Planks are the best exercise for burning belly fat. Planks not only gives you a toned belly but it is also beneficial for reducing back pain, improves flexibility, improves your mood and improves your posture and balance.
Do you know that planks burn more calories than crunches or sit-ups because it stretches your legs, arms and stomach muscles simultaneously? Rather than focusing on flat tummy focus on strengthening your entire core and planks is the ultimate body toner to strengthen your muscles which provides support to the whole body.
Check out, How to do Planks to Burn Fat from Belly?
Here are the plank variations, start with basic plank and hold for at least 30 seconds then move to variations of planks for the killer workout for reducing fat from the stomach.

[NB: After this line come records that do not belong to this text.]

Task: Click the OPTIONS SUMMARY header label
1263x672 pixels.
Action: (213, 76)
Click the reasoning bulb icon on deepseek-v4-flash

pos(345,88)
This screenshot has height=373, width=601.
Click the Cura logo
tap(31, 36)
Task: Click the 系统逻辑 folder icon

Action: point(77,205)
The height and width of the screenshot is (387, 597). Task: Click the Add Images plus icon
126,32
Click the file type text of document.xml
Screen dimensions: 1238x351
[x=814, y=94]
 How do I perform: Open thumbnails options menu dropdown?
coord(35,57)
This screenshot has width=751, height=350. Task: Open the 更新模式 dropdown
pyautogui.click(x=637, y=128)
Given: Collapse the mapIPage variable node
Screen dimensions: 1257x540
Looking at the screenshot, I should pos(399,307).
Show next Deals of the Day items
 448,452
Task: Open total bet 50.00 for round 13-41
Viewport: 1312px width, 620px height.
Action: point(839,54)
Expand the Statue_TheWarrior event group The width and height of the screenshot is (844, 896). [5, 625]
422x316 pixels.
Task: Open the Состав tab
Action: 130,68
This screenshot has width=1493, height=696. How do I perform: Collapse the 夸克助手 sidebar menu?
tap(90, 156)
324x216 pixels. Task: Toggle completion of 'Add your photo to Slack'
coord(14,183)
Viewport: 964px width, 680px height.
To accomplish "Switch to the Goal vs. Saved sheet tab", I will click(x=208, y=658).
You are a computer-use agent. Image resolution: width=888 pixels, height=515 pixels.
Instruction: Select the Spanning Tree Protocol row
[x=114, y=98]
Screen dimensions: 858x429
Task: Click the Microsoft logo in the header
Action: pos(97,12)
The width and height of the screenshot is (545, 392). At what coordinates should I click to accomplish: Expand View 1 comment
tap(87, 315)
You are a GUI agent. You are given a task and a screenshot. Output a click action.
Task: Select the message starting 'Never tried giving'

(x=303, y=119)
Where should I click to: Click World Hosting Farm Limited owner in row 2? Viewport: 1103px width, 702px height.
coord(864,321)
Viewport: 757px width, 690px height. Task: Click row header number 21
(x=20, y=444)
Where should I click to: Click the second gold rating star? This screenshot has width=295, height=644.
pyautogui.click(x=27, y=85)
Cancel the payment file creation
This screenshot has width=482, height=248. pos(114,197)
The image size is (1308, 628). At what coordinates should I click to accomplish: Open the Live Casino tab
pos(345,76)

First, start with the basic plank position by bending your elbows and rest weight on the forearms. Make sure your weight is on forearms and not on your hands. Your arms should be at 90-degree angle, now step your feet back one at a time. Hold a straight line from heels through the top of your head, look down at the floor and tighten your abs. Hold this position for seconds and breath deeply.
Side planks are very effective to burn side belly fat. To practice side planks, first lie on your left side by keeping your knees straight, feet together and your left forearm right below your shoulder, contract your core and raise your hips up until your body comes in the straight form from head to feet. Hold this position without letting your hips down and then repeat the same with the right side.
When your body becomes comfortable with these planks, let’s make them more challenging with below plank variations.
Lateral Plank Foot Tap
For practicing lateral plank foot tap, first get into the plank position. Now, move your left foot and tap it to the side about 12 inches from your foot position and return it to the same place and do the same with right foot. Try to do these planks at least 10 times in the beginning.
Lateral Plank Walk
In Lateral plank walk, step your left foot and hand to your left simultaneously and then step your right foot and hand to the right and return in plank position.
Plank to Pushup
To practice plank to push up, get in the push-up position, bend your elbows and rest your weight on forearms as in plank. After this, push your body up into the top position of a pushup by extending your arms one at a time, rest and reverse the movement and back to your elbows.
Sweep planks, get it into the pushup position keeping your arms straight. Make sure that your body should be in the straight line then slowly raise your left knee to the right elbow and sweep to the right elbow and repeat it with the right leg.
Practice these planks every day this will results you in the greatest gains to your fitness and get rid the excess fat from your stomach, strengthens your muscles and back.